▶ [DIRECTIVES]
1. Decide whether each statement below agrees with the PETG forum thread. Answer yes or no for each, and quote the words from the thread that settle it.
(a) The first poster runs the cooling fan during the first layers.
(b) One reply says the print sounds like it is far too high off the bed.
(c) The first poster's PLA sticks to the blue painters tape without trouble.
2. Write the next reply in the PETG forum thread, picking up after its final post.

▶ [DOCUMENT]
-- BEGIN --

# 3D Printing > 3D Printing in Education >  Need Help w/ PETG

## qwiktune

Someone please educate me on how I can make PETG stick. I'm using a Monoprice Maker Select v2 (Duplicator i3) with the stock bed lined with painters tape using hairspray. I've got a fresh nozzle, fresh PTFE tube in there. I've tried temps from 215-250 extruder and 60-80 on the bed. I've tried first layer speeds from 10 mm/s to 20mm/s. I'm using Amazon Basic transparent PETG. I cannot for the life of me get it to stick. I've leveled and releveled my bed putting it close and a little further up as I've heard petg likes a little more distance from the bed.............i'm out of ideas. It just rolls up and clogs up on the nozzle. The PETG is relatively new, could it perhaps be the material? Please help. I dont use the fan on the first layers either.

----------


## qwiktune

As I watch it, it seems like its curling up as it hits the bed and then gets attached to the backside of the nozzle......whats causing this?

----------


## airscapes

sounds like it is printing way to high off the bed.  I have no idea how your machines manufacture tells you to set the initial starting height but it must be correct  for petg to print well.  I use polymide tape and it sticks like glue.. also sticks very well to glass, even pulled a chunk out of the glass bed once.

----------


## qwiktune

> sounds like it is printing way to high off the bed.  I have no idea how your machines manufacture tells you to set the initial starting height but it must be correct  for petg to print well.  I use polymide tape and it sticks like glue.. also sticks very well to glass, even pulled a chunk out of the glass bed once.


Thats the thing, my bed is level, i made sure of it. Its the standard paper thin distance so that theres just a little resistance under the nozzle on it. Maybe i'll put it too close just to test how smashing it into the bed. I'm out of ideas except that perhaps this PETG is bad and maybe has mosture causing the filament to curl and not stay flat. All tho the parts that do say flat I can just push out of the way so i know either way its not sticking to my blue painters tape like my PLA and TPU do with no issue.

-- END --

▶ [SOURCE MATERIAL]

-- BEGIN --

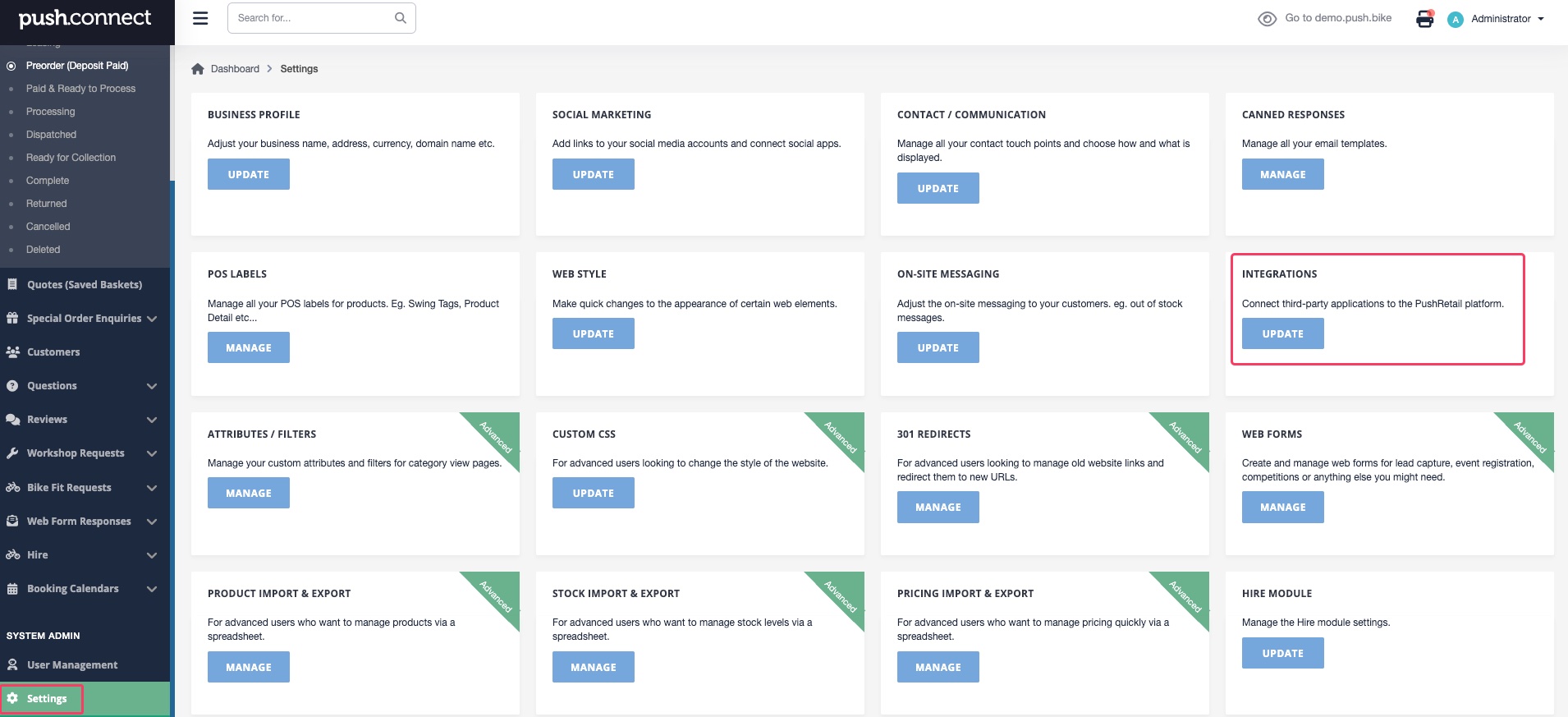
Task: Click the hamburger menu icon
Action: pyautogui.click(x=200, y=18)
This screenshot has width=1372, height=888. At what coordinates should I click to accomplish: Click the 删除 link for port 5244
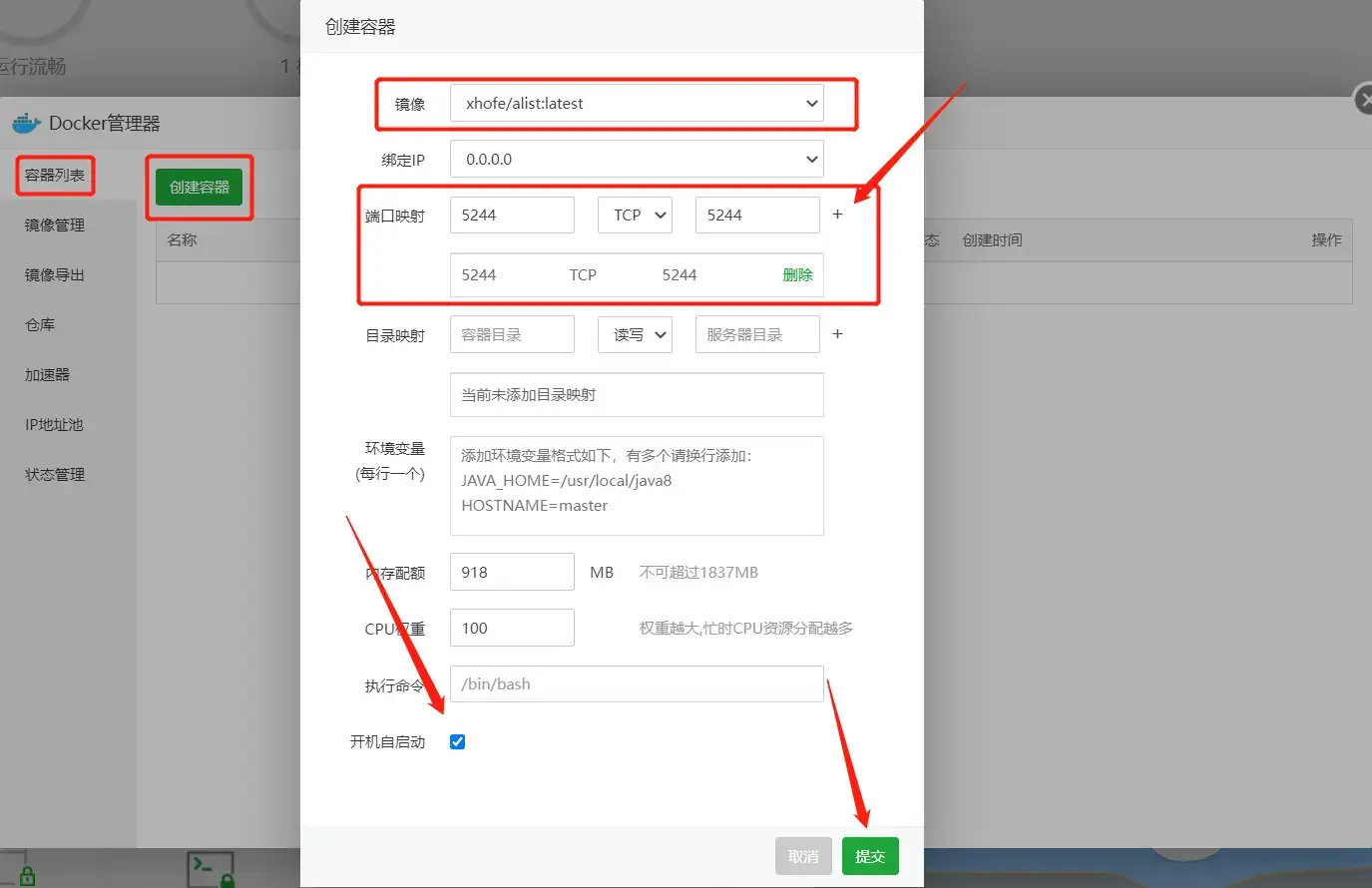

-- END --

▶ [RESPONSES IN ORDER]
1.
(a) No: "I dont use the fan on the first layers either."
(b) Yes: "sounds like it is printing way to high off the bed."
(c) Yes: "its not sticking to my blue painters tape like my PLA and TPU do with no issue."

2.
----------


## airscapes

I have never used painters tape so I have no idea if it sticks to it.    I do know it sticks to clean glass and https://www.makergear.com/products/polyimide with a bed temp of 70-80 C

----------


## qwiktune

I'll give that a shot. Move the nozzle closer to the bed helped a little. I mean like to the point where its smashing it down into the bed lol. Its the only way I can get it to work. It still somewhat raises in spots though. So far hasn't clogged from being so close tho

----------


## curious aardvark

hairspray is main;y for abs. 
For petg the tape alone should work better.

Or dimafix or magigoo - both work well with pet-g

----------


## qwiktune

So I figured out a way to get things to stick, I have glass with painters tape and polymide tape on that and the nozzle pretty close to the surface going at about 8mm/sec for the first layer and about 15-20 for the rest. Going super slow it's the only way it works. But I have a new question based on print strength. I'm making a radio bracket for my car and on one section where I have to small pillars where a screw would go between they don't print as clean and don't seem to hold as good strength as the rest of the part. I get better results turning the cooling fan almost off on that part but they don't seem to be solid. Infill is 70%. I'll post pictures of what I mean in a little bit

----------


## airscapes

WOW this is an AI account!  Those 3 sentences were taken from My posts!  Reporting post as SPAM

----------


## curious aardvark

which one ? 
pretty common and mostly I recognise them.

----------


## airscapes

> which one ? 
> pretty common and mostly I recognise them.


Post number 9 used sentence from my posts on the first page.. admin says just non English speaking person being helpful but I don't buy that.  Just don't like AI.. in any form.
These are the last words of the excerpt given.